# The Lalibela Churches in Ethiopia aren't rock-cut, but products of a cataclysm



## dreamtime (Sep 14, 2020)

The following images are all from the Church of Saint George, the most famous of the Lalibela Churches in Ethiopia. As the story goes, these were all carved out of the stone that surrounds it, and thus they are called monolithic churches.




 


 


 






 


 


 


​
But not much evidence has been provided by archeologists that what is considered as rock-cut architecture was actually rock-cut.

Nevertheless, the narrative states:

All 11 churches were the result of a process using the basic tools of hammers and chisels to excavate trenches surrounding the monolithic and semi-monolithic structures as well as a system of tunnels which connected two separate groups of the churches with each other out of the scoriaceous basalt. (Rock-Hewn Churches, Lalibela - Wikipedia)​
Here's a short summary on the mythological history of the 11 churches:

The churches of Lalibela were not constructed — they were *excavated*. Each church was created by first carving out a wide trench on all four sides of the rock, then painstakingly chiseling out the interior. The largest church is 40 feet high, and the labor required to complete such a task with only hammers and chisels is astounding.​​Popular legend has it that *angels* came every night to pick up where the workmen had left off. One of the churches, Bet Maryam, contains a stone pillar on which King Lalibela wrote the *secrets* of the buildings' construction. It is covered with old cloths and only the priests may look on it.​​King Lalibela's project for gaining the church's favor had two unexpected results: the creation of a holy place of unparalleled beauty and the *king's conversion* to a religious life. After laboring for 20 years, he abdicated his throne to become a hermit, living in a cave and eating only roots and vegetables. To this day, Ethiopian Christians regard King Lalibela as one of their greatest saints.​​The churches have been in continuous use since they were built in the 12th century. The first Europeans to see these extraordinary holy sites were Portugese explorers in the 1520s, one of whom noted in his journal that the sights were so fantastic, he expected readers of his descriptions would accuse him of lying.​
Not so sure about these Portugese explorers. Unfortunately I wasn't able to verify any of the supposed history of the churches, except that westerners 'discovered' them sometime during the 20th Century.

A paper from 2010 shortly covers the official history:

Francisco Alvares (a member of a Portuguese embassy to Ethiopian King Lebna Dengel) visited Lalibela in the early sixteenth century (Alvares 1540 [1943]), providing an early record of the organisation, topography and state of preservation of the site. But it is not until the Italian occupation, and again from the 1960s onwards, that the site, now more easily reachable from the capital Addis Ababa, attracted the attention of amateurs, scholars in architecture (Monti della Corte 1940; Bianchi Barriviera 1963, 1966) and art history (Lepage 1997; Gervers 2003a), liturgists (Fritsch 2008) and archaeologists (Phillipson 2009). A programme of preservation and tourism management was also implemented under the aegis of UNESCO, the World Monuments Fund, and the Ethiopian authorities (the site of Lalibela was placed on the World Heritage list in 1978).​​Rock-cut stratigraphy: sequencing the Lalibela churches | Antiquity | Cambridge Core​
We are told that the supposedly monolithic churches at the Lalibela site were all completely carved out of rock 800 years ago.

### STORED DATA:
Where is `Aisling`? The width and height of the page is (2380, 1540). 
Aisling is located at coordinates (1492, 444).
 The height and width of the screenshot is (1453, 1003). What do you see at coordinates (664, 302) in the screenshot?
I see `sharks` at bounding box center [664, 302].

### TASK OBJECTIVE:
From the forum post about the Lalibela churches, extract the passage starting at "# The Lalibela" and ending at "called monolithic churches.", copying it word for word.

### RESPONSE TO THIS EXERCISE:
# The Lalibela Churches in Ethiopia aren't rock-cut, but products of a cataclysm



## dreamtime (Sep 14, 2020)

The following images are all from the Church of Saint George, the most famous of the Lalibela Churches in Ethiopia. As the story goes, these were all carved out of the stone that surrounds it, and thus they are called monolithic churches.